» **DESCRIPTION OF THE TASK**: Set the data down again, exactly as it reads, but without the pictures.

[Saved entries]
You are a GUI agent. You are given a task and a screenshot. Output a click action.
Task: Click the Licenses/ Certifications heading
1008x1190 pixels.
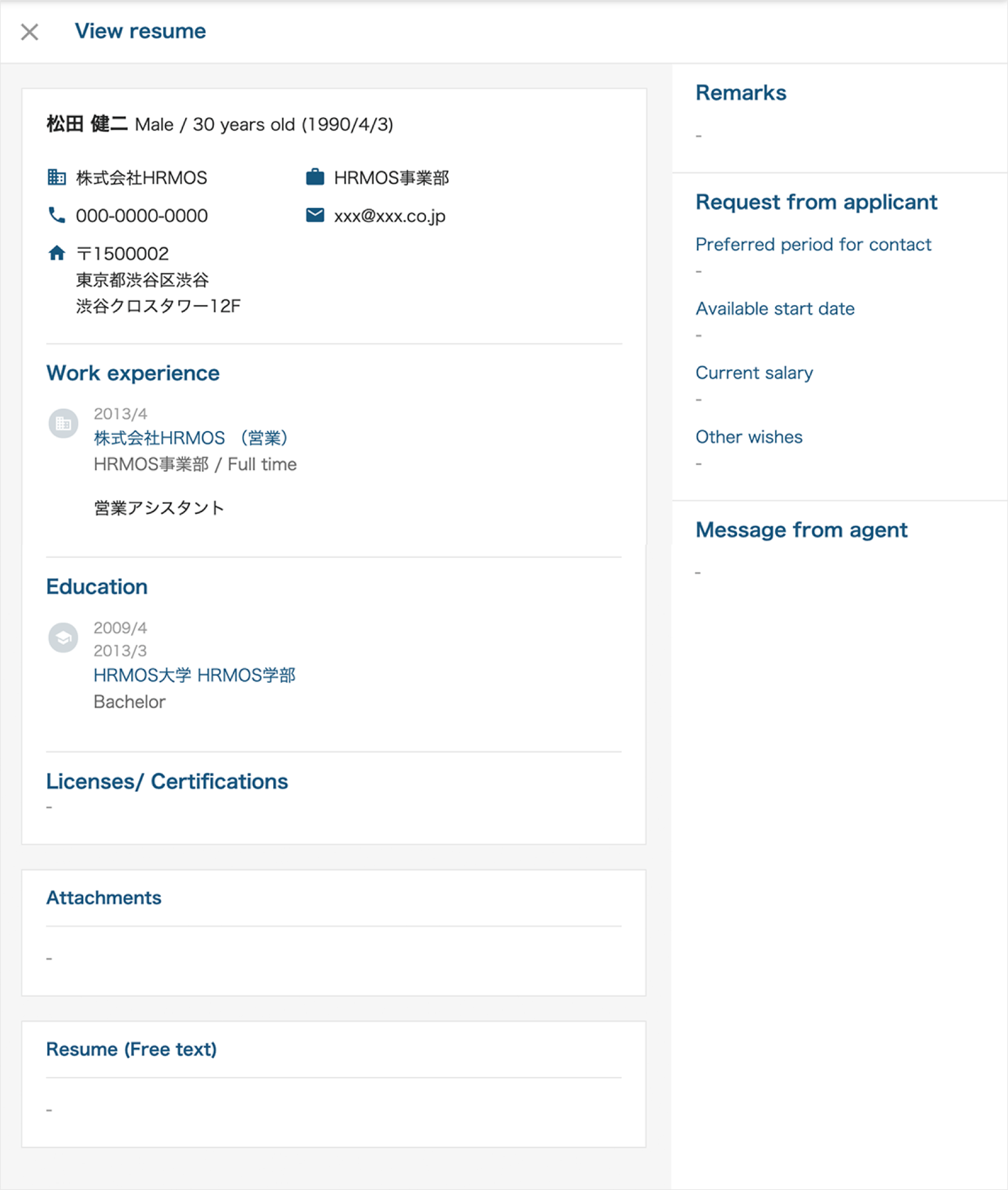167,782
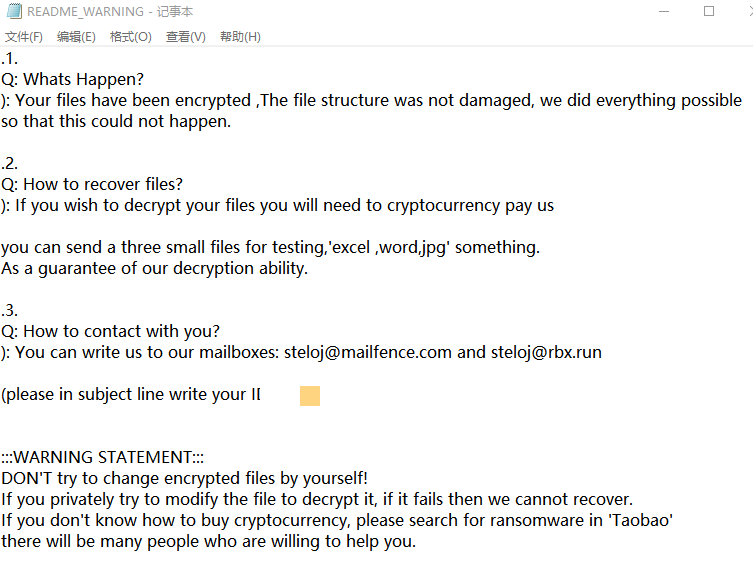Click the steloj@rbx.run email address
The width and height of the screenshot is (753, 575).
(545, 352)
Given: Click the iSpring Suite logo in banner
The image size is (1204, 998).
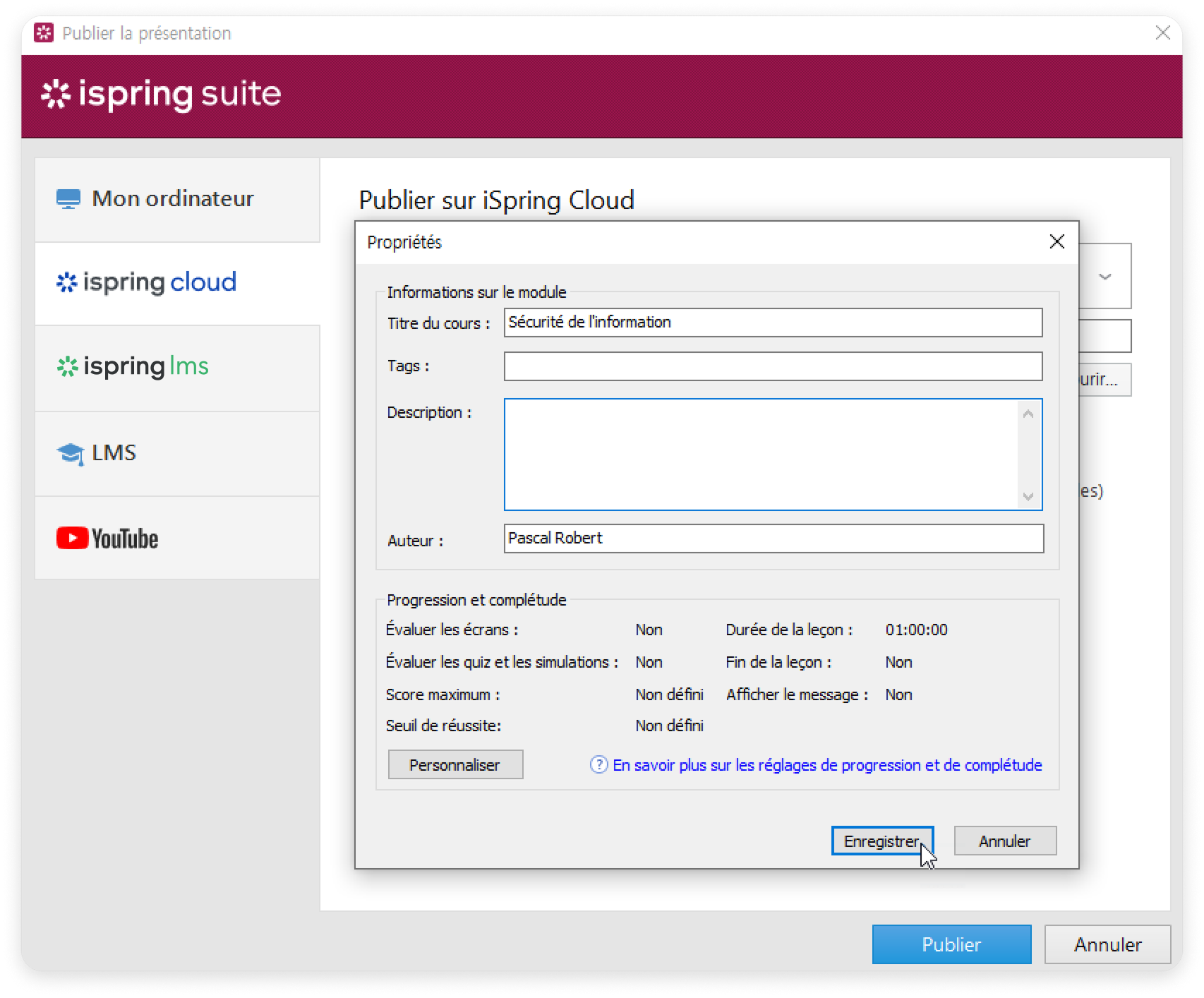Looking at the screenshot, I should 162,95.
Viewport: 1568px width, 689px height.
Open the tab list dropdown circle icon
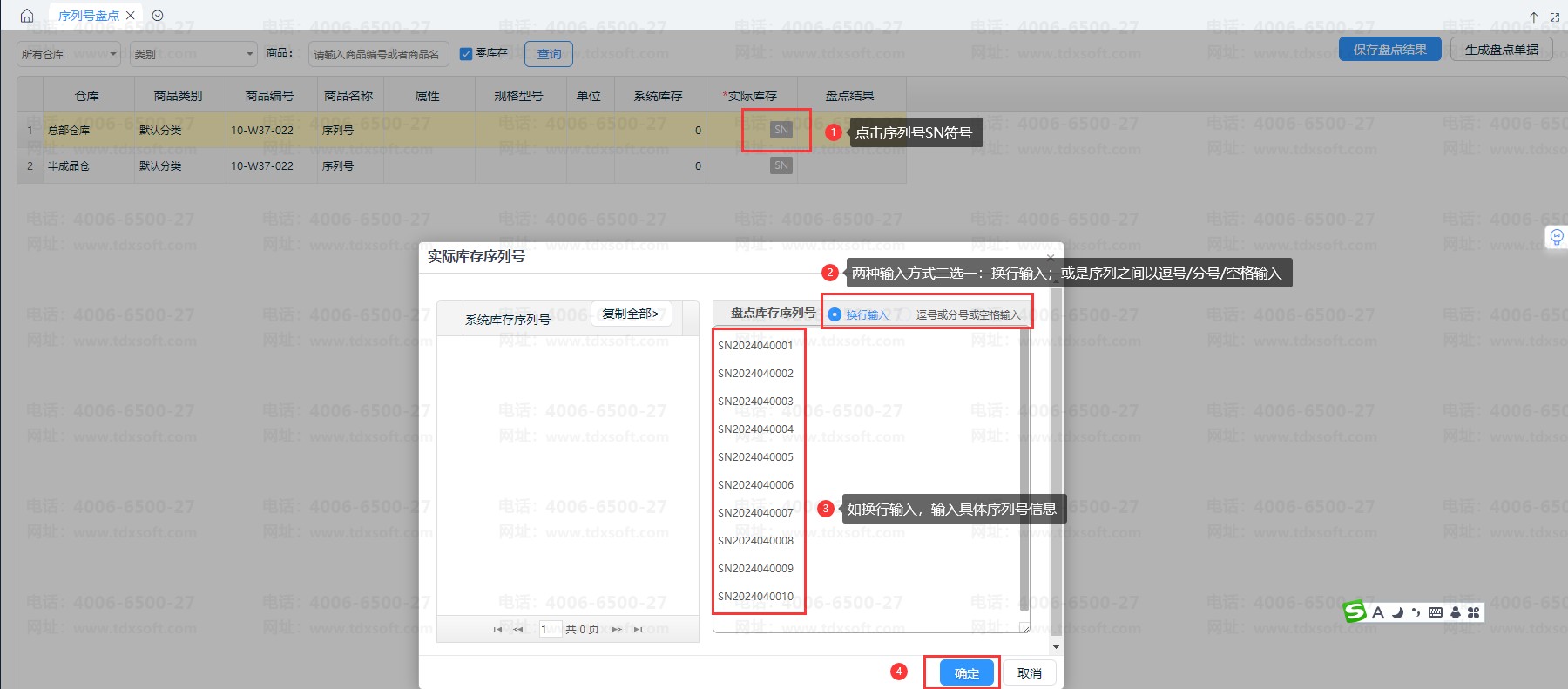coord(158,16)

» **EXERCISE OUTPUT**:
You are a GUI agent. You are given a task and a screenshot. Output a click action.
Task: Click the Licenses/ Certifications heading
1008x1190 pixels.
167,782
Click the steloj@rbx.run email address
The width and height of the screenshot is (753, 575).
(545, 352)
Given: Click the iSpring Suite logo in banner
The image size is (1204, 998).
Looking at the screenshot, I should 162,95.
Viewport: 1568px width, 689px height.
Open the tab list dropdown circle icon
coord(158,16)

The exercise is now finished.